Bouncing all the way back to the court
by Staff Writer
by Cliff Mehrtens
Phillip Anglade has made huge strides in a year, literally and figuratively.
Anglade, a senior forward on Davidson Day’s basketball team, has made a dramatic return from a devastating knee injury that wiped out most of his junior season.
That was followed by surgery, grueling rehabilitation, and the natural bouts of doubt and concern. Today, watch Anglade play and it’s hard to tell how far he’s come in 13 months.
He moves fluidly and is an exceptional jumper. He looks, well, fully recovered.
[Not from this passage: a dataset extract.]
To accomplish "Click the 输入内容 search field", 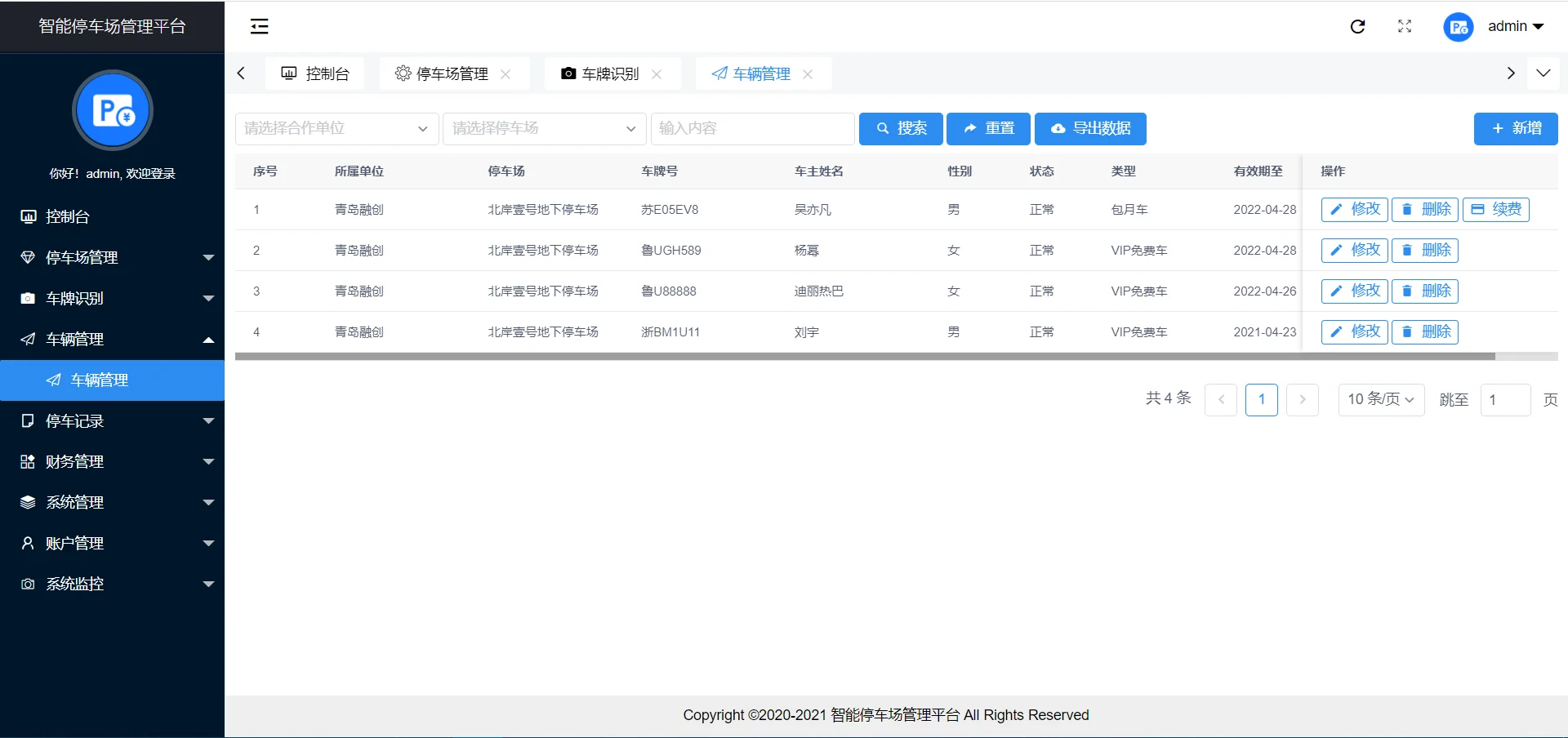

Anglade is averaging 14 points and 12 rebounds for Davidson Day, which has a 21-3 record and is among the contenders for the state 1A private-school title.
In December 2010, during a game against Queens Grant, Anglade left his feet to shoot a layup, an innocuous play that happens dozens of time in a basketball game.
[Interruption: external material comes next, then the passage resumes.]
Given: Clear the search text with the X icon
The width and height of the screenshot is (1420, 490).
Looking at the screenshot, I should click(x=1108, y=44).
“I landed and my knee just went the other way,” Anglade said. “I heard a ‘pop’ sound and I was on the ground. I was just praying it wasn’t bad.”
Anglade had torn the anterior cruciate ligament in his right knee, the main stabilizing ligament.
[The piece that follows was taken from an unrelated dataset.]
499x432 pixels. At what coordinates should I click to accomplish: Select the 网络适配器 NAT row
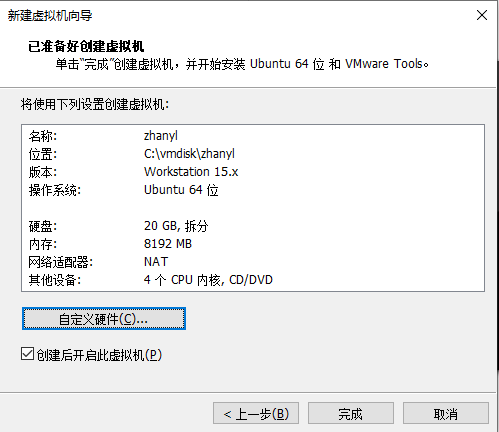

Anglade initially thought it might not have happened. He said he jumped lightly a couple of times, and returned to the game. But, he couldn’t run and knew it was bad.
Surgery followed, by orthopedist Dr. Glen Perry, the Charlotte Bobcats’ team physician. A graft of Anglade’s patellar tendon from his left knee was used to repair the damaged ACL in his right knee.
“When doctors told me I couldn’t do anything for six months, I was just devastated,” Anglade said. “I didn’t know how to take it at the time.”
He began range-of-motion exercises in the hospital the day of surgery, customary for that type of recovery.
“Phillip is a kid who loves to play,” Davidson Day coach Ron Johnson said. “He’s quiet, but he plays with a passion. His injury was really difficult for the team. I thought he was our best player at the time. It made a huge difference when he got hurt.”
Anglade said family, friends and Johnson all played a role in the mental aspect of his healing. Johnson visited Anglade at home several times, and tried to put a forward spin on any discussions about the injury.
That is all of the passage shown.